I have this tendency to wait on things like this until they
feel ready. For some reason that takes longer for me than
other people, unless they just move on with unreadiness.
Even though nothing major may have changed in months,
I just keep working on them until they feel right. This
time the feeling coincided well with the timescale the
cluster group set for releasing papers. Deadlines can be
very useful, especially toward the end of a project.

I'm going to tweak some more on this draft but it is
basically done. I'm ready to move on. I'll probably
spend some time on DES stuff and begin working on
some interpretation of these results, probably on
M/L profiles.

Erin

Thursday, June 15, 2006

Long time coming

Is that fact that I've been doing a lot of research
a good excuse for neglecting my research blog?

I've been very busy. Ben Koester and I have been
going back and forth trying to make the maxBCG
cluster catalog all that it can be. As usual, 95%
of the work goes into the most difficult 5%. I think
I can say this: we understand things well enough
that we know that we can basically stop working
on it (for now). We also know what data is usable.

With the new and improved catalog I've been running
the lensing code and Morad has been measuring the
number density and luminosity profiles. Morad and
Sarah both plan to write Science papers from Morad's
work. In the short term, I am most interested in extracting
the r200-Ngals relationship from the luminosity profiles.
With this we have a good size estimate within which
we can can re-measure the cluster properties. This is an
update of Sarah's original measurement of r200-ngals for
the new algorithm. The new algorithm is significantly different,
at least in concept; we will see if the r200-ngals scaling
is different.

It will be interesting to compare this r200 to the r200 we
will get from the mass profiles. We have both the mass
and luminosity profiles, so we will get mass-to-light
ratios as a function of radius. Sarah and Morad are interested
in galaxy-formation and such topics and this should provide
an excellent starting point for that as well.

I have measured the lensing around very low
luminosity galaxies using a catalog from Michael Blanton.
This should be very interesting since there are few reliable
statistical mass measurements at these luminosities. Currently
Michael basically just has the number density argument. I have
also run Chris Miller's cluster catalog through. It is an
extremely well understood catalog from spectroscopic data.
The S/N isn't great because they are few in number and nearby
in space, making their lensing strength weak. A factor of
two improvement in number is on the way with the processing
of dr4.

Finally, I completed the set of shapelet decompositions for the
DES simulations. Now I hope to push to higher redshift by
looking at the GOODS fields. The statistics are poor, but this
will possibly give us a handle on morphology evolution.

Erin

Wednesday, May 10, 2006

Shapelet Catalogs & Clusters

SDSS Shapelets

I've been working on shapelet decompositions for
all spectroscopic galaxies from SDSS DR4, in all
5 SDSS banspasses. The primary motivator is
realistic simulations for the Dark Energy Survey,
but there can be a lot of science in this catalog as well.
Basically you transform the image into a two
dimensional basis, sort of like a fourier transform.
From that you can define a reconstruction. We
are using the reconstructions to make realistic
simulated galaxies for the sim. There is even
a technique to perturb the reconstruction in a
way that doesn't just produce random junk. This
way the hundreds of millions of galaxies simulated won't be
just be copies of the hundred thousand I decomposed.

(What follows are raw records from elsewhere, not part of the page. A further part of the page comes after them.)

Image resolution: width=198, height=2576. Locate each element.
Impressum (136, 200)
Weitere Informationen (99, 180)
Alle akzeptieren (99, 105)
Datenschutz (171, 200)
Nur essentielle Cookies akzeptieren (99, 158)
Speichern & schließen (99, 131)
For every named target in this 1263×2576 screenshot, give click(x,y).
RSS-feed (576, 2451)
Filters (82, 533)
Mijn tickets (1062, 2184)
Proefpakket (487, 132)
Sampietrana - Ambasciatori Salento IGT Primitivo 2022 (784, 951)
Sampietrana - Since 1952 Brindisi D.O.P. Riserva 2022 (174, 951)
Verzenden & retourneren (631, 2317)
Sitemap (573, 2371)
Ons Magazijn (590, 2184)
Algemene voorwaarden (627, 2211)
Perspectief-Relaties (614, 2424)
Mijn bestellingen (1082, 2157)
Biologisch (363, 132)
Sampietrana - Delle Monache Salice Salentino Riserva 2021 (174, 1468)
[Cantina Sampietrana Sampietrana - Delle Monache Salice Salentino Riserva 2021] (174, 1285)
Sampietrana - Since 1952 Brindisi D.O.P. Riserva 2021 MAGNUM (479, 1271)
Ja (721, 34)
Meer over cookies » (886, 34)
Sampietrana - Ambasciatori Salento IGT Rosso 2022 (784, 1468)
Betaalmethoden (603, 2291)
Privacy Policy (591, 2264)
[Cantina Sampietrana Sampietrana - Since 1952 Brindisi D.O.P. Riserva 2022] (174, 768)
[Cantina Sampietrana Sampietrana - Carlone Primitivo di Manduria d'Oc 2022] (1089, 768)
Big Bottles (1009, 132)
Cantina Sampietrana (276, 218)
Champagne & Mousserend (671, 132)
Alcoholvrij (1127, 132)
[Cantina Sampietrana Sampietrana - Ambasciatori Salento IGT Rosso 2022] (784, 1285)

I will write this up after I'm done, even if it is just to
post on astro-ph. They are all running now and will
be finished in a few days.

Clusters

I've been looking a lot at the maxbcg cluster catalog.
It is an excellent catalog and is very well tested at the
high mass end. I've been identifying issues that
don't really affect the high mass end but do affect the
low mass end. This is important to me because there
is a lot of lensing signal in these low mass objects and
if we can construct a believable catalog there it will
be great for lensing and will in general allow a more
complete examination of structures larger than
individual galaxies. With SDSS we can really do this.
Berlind has done this with the spectroscopic sample at
low redshift and this is our chance to do a uniformly
selected sample to higher redshift. Because of the
extra volume this will also just have a lot more statistical
power in certain ways.

Friday, April 28, 2006

Workshop & IDL extensions

Cluster Workshop

This week we had a maxBCG cluster workshop in AA.
It was very productive from my point of view. We clarified
the science we want to do, defined tasks that need to
be completed, and actually did some work. I got to some
of the sub-sampling that had been on the back burner while
I worked on systematics. These were pretty enlightening,
including a feature seen that an L200 luminosity split in a tNgals
2Mpc bin resulted in very weird profiles as you might expect,
while L200 in an N200 bin was much cleaner. At this point
I'm really liking N200 measures and I think the work that
Eduardo and Morad are both doing to improve this will be
fruitful.

I also did some X-ray clusters and, although the sample is
small and S/N not terrible exciting, it points to some interesting
future work, such as going back to the RASS and looking for
lower flux sources like we did back in the 42 clusters paper.

IDL extensions

I've been getting tired of the crappy file reading
support IDL has, and the slowness of fits and its
inability to properly deal with 64-bit integers. A while
back I wrote a suite of routines to read and write structures
to a file. These handle all the basic data types of IDL
and can write/read in either the native byte order
or another. This makes reading at least 3 times faster
than fits on an little endian machine.

But what is really needed is the ability to extract
individual rows and columns for both memory
and speed reasons. You can't do this efficiently
with the build in routines. I wrote binary_read and ascii_read
C routines, linked to IDL with the DLM mechanism, which
allow efficient reading of data from these types of files into
structures. You can extract just the data you need fast.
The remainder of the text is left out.